The Fair Labor Standards Act is a general labor law that covers almost all workers in this country. It is imperative that all employers understand the provisions in this act so that they don't run afoul of it.

One of the first things to know is that there are two classifications of workers – exempt and nonexempt. The exempt workers are the ones who can't count on overtime and minimum wage requirements. These individuals are almost always salaried and must complete job duties without regard to how long it takes them. Exempt workers don't have to record their hours worked for the purpose of receiving their pay.

Nonexempt workers are those who are paid hourly. They must receive at least minimum wage per hour. If they work more than 40 hours in a standard workweek, they receive overtime pay at a rate of at least 1.5 times their normal pay. These workers keep track of the time they work and won't get paid if they aren't there or don't have paid time off to cover their hours.

Employers can use the salary basis test and the duties test to determine whether employees are exempt or not.
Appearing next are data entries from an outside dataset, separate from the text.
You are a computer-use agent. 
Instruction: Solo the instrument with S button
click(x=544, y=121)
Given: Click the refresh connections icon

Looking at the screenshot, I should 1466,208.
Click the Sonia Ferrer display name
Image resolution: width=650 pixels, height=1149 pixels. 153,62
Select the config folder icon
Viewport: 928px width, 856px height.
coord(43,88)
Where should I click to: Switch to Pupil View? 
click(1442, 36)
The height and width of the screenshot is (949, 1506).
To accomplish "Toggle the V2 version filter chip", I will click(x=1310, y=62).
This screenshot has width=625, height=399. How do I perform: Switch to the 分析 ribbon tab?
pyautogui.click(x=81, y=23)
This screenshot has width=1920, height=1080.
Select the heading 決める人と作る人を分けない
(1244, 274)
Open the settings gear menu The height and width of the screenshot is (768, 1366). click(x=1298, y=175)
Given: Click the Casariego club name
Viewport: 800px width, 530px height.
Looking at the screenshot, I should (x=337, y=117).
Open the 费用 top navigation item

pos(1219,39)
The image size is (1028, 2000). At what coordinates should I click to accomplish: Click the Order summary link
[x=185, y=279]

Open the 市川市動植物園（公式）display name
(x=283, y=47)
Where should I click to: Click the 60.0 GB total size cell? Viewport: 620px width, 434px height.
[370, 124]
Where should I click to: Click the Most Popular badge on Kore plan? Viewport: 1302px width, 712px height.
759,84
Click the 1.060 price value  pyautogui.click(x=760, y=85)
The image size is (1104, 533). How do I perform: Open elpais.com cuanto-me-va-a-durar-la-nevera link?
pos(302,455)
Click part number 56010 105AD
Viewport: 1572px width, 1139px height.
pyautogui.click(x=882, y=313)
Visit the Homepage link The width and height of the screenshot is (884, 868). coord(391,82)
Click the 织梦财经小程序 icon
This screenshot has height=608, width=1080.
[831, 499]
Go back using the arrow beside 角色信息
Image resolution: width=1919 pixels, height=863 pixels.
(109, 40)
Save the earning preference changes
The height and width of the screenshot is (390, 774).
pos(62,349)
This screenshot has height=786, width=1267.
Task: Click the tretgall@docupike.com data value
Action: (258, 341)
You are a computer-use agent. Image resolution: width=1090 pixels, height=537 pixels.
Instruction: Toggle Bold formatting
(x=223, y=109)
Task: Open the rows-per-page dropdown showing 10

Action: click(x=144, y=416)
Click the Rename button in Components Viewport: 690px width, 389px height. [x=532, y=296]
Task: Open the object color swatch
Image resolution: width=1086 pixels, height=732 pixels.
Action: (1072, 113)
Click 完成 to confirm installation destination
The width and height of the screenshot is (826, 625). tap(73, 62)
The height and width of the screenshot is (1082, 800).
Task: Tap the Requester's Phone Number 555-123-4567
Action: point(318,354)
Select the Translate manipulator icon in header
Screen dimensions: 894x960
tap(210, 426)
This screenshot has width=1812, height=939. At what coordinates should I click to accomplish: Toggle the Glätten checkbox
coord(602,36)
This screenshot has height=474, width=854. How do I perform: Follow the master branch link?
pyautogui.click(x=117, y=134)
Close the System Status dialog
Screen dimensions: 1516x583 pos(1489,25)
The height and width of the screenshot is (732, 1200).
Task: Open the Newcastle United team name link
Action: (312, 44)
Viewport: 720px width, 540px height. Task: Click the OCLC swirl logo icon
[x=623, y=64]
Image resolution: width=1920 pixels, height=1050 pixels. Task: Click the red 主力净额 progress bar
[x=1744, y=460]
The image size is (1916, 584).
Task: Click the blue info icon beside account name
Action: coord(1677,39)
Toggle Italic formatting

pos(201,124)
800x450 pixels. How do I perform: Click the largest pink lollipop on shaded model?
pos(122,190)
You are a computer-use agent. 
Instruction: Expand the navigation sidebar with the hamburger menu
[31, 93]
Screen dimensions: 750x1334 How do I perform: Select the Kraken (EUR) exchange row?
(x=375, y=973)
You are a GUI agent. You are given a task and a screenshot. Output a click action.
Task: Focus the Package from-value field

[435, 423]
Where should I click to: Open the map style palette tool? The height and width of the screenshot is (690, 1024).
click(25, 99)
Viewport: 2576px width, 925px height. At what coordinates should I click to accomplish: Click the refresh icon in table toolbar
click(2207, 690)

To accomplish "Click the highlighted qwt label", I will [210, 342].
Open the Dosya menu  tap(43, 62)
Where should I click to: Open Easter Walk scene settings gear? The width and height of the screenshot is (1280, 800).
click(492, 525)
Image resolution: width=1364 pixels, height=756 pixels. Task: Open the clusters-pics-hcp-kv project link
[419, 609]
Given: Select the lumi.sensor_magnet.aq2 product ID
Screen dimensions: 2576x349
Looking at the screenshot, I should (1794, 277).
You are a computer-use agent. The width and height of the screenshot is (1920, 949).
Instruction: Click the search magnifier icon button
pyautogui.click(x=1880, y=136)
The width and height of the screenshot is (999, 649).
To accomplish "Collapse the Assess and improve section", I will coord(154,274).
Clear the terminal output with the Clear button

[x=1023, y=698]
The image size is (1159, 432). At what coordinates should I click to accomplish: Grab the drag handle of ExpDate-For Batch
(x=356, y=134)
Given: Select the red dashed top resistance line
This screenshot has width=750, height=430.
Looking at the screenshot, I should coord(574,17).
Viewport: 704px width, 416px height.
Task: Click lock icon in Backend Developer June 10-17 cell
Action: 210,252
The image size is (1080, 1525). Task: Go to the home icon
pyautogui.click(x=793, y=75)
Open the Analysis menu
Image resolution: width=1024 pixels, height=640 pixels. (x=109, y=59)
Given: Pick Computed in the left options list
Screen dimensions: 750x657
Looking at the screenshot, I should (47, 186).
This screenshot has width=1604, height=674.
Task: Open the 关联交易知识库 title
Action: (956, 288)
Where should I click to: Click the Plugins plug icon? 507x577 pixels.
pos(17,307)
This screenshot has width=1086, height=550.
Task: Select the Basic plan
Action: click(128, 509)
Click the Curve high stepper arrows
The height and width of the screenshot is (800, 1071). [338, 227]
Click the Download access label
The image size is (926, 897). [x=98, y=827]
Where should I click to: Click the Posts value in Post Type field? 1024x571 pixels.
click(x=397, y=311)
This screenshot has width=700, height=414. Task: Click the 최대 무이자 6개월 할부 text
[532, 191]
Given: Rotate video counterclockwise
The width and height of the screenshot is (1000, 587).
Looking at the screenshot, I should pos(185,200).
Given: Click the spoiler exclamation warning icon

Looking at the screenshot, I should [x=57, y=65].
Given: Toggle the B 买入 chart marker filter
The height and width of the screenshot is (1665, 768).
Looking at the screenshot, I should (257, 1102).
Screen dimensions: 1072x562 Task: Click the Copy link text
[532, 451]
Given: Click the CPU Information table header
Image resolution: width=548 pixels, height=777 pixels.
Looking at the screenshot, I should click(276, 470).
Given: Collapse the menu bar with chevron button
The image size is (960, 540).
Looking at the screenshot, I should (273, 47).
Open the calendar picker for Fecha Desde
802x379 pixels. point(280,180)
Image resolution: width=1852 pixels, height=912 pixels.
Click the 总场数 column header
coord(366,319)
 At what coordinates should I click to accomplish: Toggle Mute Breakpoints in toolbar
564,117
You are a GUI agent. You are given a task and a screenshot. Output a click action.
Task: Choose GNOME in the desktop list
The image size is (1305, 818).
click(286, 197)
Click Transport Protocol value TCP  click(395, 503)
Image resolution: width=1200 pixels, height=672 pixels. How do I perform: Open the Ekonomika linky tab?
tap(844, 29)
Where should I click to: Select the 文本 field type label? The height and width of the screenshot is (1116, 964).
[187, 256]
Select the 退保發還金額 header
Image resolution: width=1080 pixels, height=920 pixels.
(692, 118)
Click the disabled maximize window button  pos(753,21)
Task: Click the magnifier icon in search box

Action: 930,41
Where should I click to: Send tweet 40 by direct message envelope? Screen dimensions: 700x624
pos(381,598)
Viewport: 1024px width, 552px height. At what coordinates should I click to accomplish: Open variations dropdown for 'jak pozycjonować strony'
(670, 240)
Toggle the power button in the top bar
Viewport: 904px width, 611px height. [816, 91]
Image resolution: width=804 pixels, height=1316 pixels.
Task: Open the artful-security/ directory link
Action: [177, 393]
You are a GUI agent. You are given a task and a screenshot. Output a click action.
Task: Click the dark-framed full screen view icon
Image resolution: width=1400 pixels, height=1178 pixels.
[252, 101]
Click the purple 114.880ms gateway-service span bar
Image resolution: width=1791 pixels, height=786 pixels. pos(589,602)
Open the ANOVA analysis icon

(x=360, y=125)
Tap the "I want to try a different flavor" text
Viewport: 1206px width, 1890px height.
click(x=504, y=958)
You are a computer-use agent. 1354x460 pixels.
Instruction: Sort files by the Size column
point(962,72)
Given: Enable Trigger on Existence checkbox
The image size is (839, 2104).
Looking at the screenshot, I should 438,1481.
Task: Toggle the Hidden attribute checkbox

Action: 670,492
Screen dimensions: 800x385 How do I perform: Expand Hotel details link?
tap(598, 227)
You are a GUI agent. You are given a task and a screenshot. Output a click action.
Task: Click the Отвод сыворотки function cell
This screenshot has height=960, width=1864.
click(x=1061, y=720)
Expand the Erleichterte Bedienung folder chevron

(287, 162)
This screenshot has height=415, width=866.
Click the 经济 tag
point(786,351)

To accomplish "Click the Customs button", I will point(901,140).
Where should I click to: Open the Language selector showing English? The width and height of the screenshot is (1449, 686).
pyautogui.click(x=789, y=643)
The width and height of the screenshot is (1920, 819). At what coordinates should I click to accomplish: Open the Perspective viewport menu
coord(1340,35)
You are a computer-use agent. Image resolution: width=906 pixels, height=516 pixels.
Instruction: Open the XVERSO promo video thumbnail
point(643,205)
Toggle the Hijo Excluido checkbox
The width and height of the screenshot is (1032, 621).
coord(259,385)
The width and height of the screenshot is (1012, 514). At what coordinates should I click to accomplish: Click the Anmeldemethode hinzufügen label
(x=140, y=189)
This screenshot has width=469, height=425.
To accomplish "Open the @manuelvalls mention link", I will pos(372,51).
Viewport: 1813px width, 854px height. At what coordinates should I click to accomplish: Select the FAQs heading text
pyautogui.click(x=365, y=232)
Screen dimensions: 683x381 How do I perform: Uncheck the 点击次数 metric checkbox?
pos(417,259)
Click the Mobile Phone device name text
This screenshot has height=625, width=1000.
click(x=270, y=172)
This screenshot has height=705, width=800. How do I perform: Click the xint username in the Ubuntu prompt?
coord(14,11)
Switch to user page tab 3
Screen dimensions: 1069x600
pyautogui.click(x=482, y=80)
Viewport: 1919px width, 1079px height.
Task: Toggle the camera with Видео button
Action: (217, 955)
These are very simple but make it easier to verify that you have people who work for you classified correctly.

Some positions need more specific guidelines to help you to determine the proper classification. There are also tests for administrative, professional and executive duties.

Just because an employee is considered exempt from the FLSA regarding wages doesn't mean that they don't have specific protections under other laws. Learning about what impacts your company and your employees can help you to remain in compliance.